Cada cierto tiempo resurge la discusión sobre el retorno del Congreso Nacional a la capital de la República, lugar natural de los poderes del Estado. Es un debate que vale la pena tener. Hace años, la propia institución aprobó la idea de volver a su histórica sede; hace pocos meses se modificó la ley para permitir a ambas cámaras sesionar de manera excepcional en Santiago, y hoy está en discusión la posibilidad de hacerlo en la capital sin condiciones. Sin embargo, el traslado definitivo es una decisión muy difícil de tomar por la segura controversia que implica, dado el desprestigio ciudadano que sufre el Poder Legislativo en general y las recriminaciones por los inmensos recursos que consume cada día, sobre todo cuando un eventual cambio demandaría una inversión estatal extraordinaria, considerando desde la modernización del equipamiento del edificio histórico hasta la probable rehabilitación o construcción de un inmueble anexo para oficinas y dependencias.
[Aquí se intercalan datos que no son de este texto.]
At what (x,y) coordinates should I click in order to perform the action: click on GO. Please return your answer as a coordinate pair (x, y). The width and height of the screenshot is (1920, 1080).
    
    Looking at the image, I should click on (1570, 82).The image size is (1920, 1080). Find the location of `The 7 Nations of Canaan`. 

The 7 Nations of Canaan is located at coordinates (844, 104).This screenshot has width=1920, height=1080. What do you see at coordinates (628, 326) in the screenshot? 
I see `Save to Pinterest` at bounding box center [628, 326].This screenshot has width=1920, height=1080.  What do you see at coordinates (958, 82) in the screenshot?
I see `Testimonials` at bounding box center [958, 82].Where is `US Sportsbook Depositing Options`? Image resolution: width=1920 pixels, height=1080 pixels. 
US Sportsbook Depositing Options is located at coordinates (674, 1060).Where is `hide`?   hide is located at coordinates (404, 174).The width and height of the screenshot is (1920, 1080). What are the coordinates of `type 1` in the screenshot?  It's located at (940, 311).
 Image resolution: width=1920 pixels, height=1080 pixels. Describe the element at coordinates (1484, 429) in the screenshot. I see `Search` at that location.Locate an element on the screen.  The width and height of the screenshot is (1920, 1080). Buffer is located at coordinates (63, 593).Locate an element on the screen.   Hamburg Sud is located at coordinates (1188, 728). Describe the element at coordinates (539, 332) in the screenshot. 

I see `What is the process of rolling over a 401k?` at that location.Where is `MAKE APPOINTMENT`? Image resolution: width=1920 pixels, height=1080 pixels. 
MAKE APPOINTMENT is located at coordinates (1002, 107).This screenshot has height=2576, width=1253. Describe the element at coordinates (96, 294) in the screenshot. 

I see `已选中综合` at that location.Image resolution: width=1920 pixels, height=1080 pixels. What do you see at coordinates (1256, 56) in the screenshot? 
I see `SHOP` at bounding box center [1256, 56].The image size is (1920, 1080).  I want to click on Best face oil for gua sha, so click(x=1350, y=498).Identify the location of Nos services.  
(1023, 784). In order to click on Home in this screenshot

Así y todo, los argumentos para el regreso a Santiago son importantes: la proximidad física de las entidades gubernamentales promueve el rápido y permanente encuentro entre ellas, cuestión fundamental para una buena cultura política, que además se refleja en la calidad e intensidad de la vida urbana generada por estas interacciones; en tanto que la lejanía y aislamiento del Congreso no ha hecho más que entorpecer el trabajo legislativo. Instalar esta institución en Valparaíso fue una decisión absolutamente caprichosa, ideológica en su afán refundacional, inconsulta (las cámaras llevaban 17 años disueltas), impuesta en dictadura sin más motivo que una supuesta descentralización y beneficios para el puerto que jamás llegaron. Mientras el edificio de calle Catedral es una expresión espléndida de la consolidación de la democracia republicana y del rol que la ciudad juega en el fortalecimiento de la institucionalidad política, el de Valparaíso representa todo lo contrario, y su efecto en el puerto ha sido nulo, si es que no pernicioso, pues su entorno sigue degradado, y parlamentarios, ministros, funcionarios públicos y lobistas van y vienen por el día, raudos y obligados, sin siquiera poner un pie en las calles de la ciudad.
Al Congreso Nacional le hará moralmente bien volver a la bellísima sede de la capital, repleta de significación, y para el centro también será positivo contar nuevamente con la vitalidad del quehacer político volcado en las calles. Por su parte, el edificio de Av. Pedro Montt reúne todas las condiciones para convertirse en un perfecto centro de convenciones, que el puerto no tiene y necesita, entre otras cosas, como toda gran metrópolis, para diversificar su potencial turístico y su desarrollo económico.